[TEXT EXCERPT Boundary: Start]

ONE OF EVERYTHING

View Original

The Many Roles of Food in Film

The sheer abundance of food documentaries and food series available on Netflix alone - a company that relies heavily on analytics to dictate its content - is an indication of the public’s obsession with food in visual media.

Spoiler Alert: While we do not believe this article to truly spoil your experience in viewing the following movies, we do reveal some of their secrets. Proceed at your own risk. Movies mentioned are: Eat Drink Man Woman, Babette's Feast, Like Water for Chocolate, Tampopo, Chocolat, The Lunchbox, and Ratatouille.

This goes beyond the world of streaming. Cooking competitions have inundated primetime, mainstream television as well, rendering the Food Network virtually obsolete. When the TV’s off, our food content consumption doesn’t end. We browse food photos on Instagram or watch cooking shows on Youtube.

[TEXT EXCERPT Boundary: End]
[RAW DATA Boundary: Start]

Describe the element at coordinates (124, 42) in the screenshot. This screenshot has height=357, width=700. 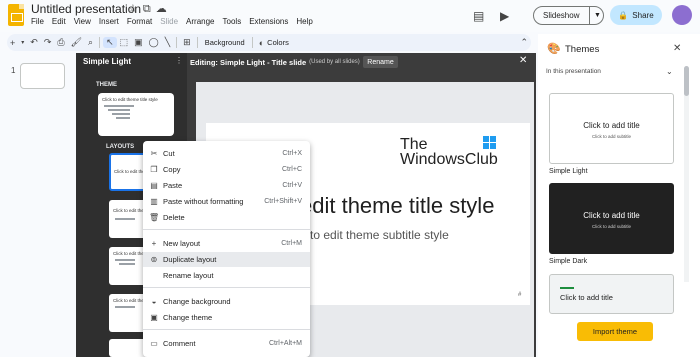
I see `text-box-icon: ⬚` at that location.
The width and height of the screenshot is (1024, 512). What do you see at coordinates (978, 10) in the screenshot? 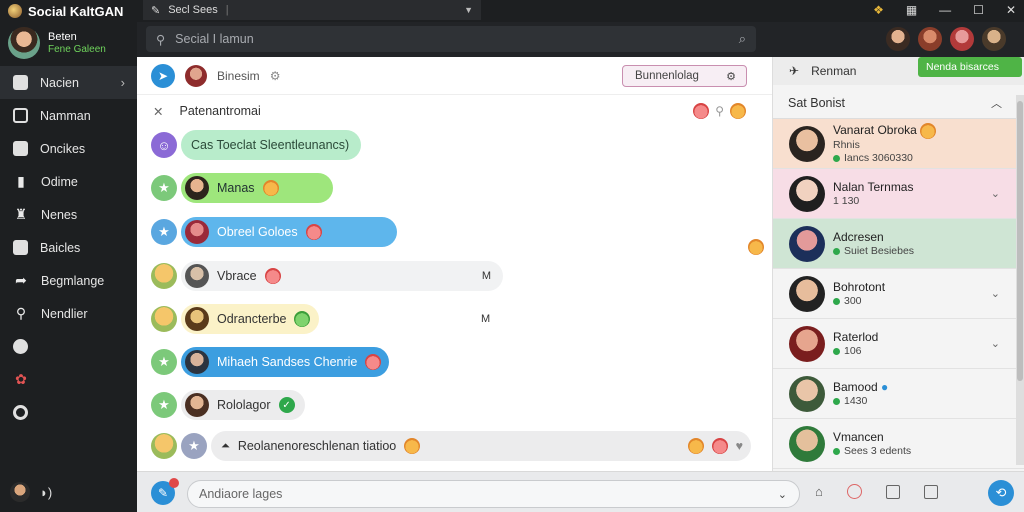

[RAW DATA Boundary: End]

## TASK INSTRUCTIONS
1. In the article on food in film:
(a) Which company is said to rely heavily on analytics to dictate its content?
(b) How many movies does the spoiler alert name?
(c) Which network have cooking competitions rendered virtually obsolete?
2. Can you return the part of the article on food in film that begins at the words "View Original" and stops after "in visual media."?
3. Could you carry the article on food in film further, starting after its last sentence?
The lines aren't needed for anything here.

## ANSWERS FOR THIS EXERCISE
1.
(a) Netflix
(b) Seven
(c) The Food Network

2.
View Original

The Many Roles of Food in Film

The sheer abundance of food documentaries and food series available on Netflix alone - a company that relies heavily on analytics to dictate its content - is an indication of the public’s obsession with food in visual media.

3.
If there’s one thing that’s all too common about all of this, it’s that it’s all so real. The documentaries, the series, the cooking shows, the cooking competitions, the Instagram accounts; it’s all reality. Or at least perceived reality. It’s all nonfiction.

These days, food is rarely placed in a fictional context; where it takes on the role of a character or is used as an important tool to drive narrative. And often when it is, it is severely under-utilized, banished to the role of simple bystander in the story of a character that just so happens to cook. It’s a pity. There are so many ways to draw on food and cooking to convey interesting and complex narrative themes.

They say the way to someone’s heart is through their stomach.

Very few films are able to draw on food to convey emotions with such depth and mastery as Eat Drink Man Woman.

Unable to freely express their thoughts and emotions to each other, there is tension between Chef Chu and his three daughters, which reaches a boiling point every Sunday when they sit down for their weekly family dinner. Cooking absurdly elaborate Sunday banquet dinners is the only way Chef Chu knows how to express love and affection for his daughters. His daughters, on the other hand, dread their weekly obligation. Middle sister, Jia-Chien, refers to it as their “Sunday Torture Ritual”.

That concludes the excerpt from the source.